BEGIN DATA SUPPLIED

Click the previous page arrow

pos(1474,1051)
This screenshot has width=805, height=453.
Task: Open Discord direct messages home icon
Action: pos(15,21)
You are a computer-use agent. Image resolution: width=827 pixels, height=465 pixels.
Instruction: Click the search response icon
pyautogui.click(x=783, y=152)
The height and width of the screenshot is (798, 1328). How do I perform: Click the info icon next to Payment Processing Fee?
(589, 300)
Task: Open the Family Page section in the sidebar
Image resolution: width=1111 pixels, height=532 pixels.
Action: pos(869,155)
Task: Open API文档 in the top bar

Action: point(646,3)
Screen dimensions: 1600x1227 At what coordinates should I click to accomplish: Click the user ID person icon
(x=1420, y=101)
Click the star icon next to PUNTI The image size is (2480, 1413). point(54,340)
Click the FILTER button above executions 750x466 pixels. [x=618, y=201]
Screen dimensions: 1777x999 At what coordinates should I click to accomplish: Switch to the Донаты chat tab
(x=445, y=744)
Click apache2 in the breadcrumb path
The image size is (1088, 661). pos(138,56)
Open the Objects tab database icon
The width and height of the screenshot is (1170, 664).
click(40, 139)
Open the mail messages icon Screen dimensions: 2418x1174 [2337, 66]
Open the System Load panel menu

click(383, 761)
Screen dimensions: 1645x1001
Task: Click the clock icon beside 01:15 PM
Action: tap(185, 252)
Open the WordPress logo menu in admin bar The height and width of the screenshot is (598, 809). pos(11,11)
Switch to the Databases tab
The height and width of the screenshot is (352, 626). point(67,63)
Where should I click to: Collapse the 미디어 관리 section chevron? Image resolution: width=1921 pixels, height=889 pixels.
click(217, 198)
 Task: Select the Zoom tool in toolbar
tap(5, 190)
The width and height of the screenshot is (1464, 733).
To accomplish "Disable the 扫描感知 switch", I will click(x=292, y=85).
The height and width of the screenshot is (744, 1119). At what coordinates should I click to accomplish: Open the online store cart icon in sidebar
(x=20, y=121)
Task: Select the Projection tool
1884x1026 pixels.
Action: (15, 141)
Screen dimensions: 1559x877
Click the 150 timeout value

END DATA SUPPLIED

WHAT YOU HAVE TO DO: Reply with the complete records, restated exactly.

TASK RESPONSE:
Click the previous page arrow

pos(1474,1051)
This screenshot has width=805, height=453.
Task: Open Discord direct messages home icon
Action: pos(15,21)
You are a computer-use agent. Image resolution: width=827 pixels, height=465 pixels.
Instruction: Click the search response icon
pyautogui.click(x=783, y=152)
The height and width of the screenshot is (798, 1328). How do I perform: Click the info icon next to Payment Processing Fee?
(589, 300)
Task: Open the Family Page section in the sidebar
Image resolution: width=1111 pixels, height=532 pixels.
Action: pos(869,155)
Task: Open API文档 in the top bar

Action: point(646,3)
Screen dimensions: 1600x1227 At what coordinates should I click to accomplish: Click the user ID person icon
(x=1420, y=101)
Click the star icon next to PUNTI The image size is (2480, 1413). point(54,340)
Click the FILTER button above executions 750x466 pixels. [x=618, y=201]
Screen dimensions: 1777x999 At what coordinates should I click to accomplish: Switch to the Донаты chat tab
(x=445, y=744)
Click apache2 in the breadcrumb path
The image size is (1088, 661). pos(138,56)
Open the Objects tab database icon
The width and height of the screenshot is (1170, 664).
click(40, 139)
Open the mail messages icon Screen dimensions: 2418x1174 [2337, 66]
Open the System Load panel menu

click(383, 761)
Screen dimensions: 1645x1001
Task: Click the clock icon beside 01:15 PM
Action: tap(185, 252)
Open the WordPress logo menu in admin bar The height and width of the screenshot is (598, 809). pos(11,11)
Switch to the Databases tab
The height and width of the screenshot is (352, 626). point(67,63)
Where should I click to: Collapse the 미디어 관리 section chevron? Image resolution: width=1921 pixels, height=889 pixels.
click(217, 198)
 Task: Select the Zoom tool in toolbar
tap(5, 190)
The width and height of the screenshot is (1464, 733).
To accomplish "Disable the 扫描感知 switch", I will click(x=292, y=85).
The height and width of the screenshot is (744, 1119). At what coordinates should I click to accomplish: Open the online store cart icon in sidebar
(x=20, y=121)
Task: Select the Projection tool
1884x1026 pixels.
Action: (15, 141)
Screen dimensions: 1559x877
Click the 150 timeout value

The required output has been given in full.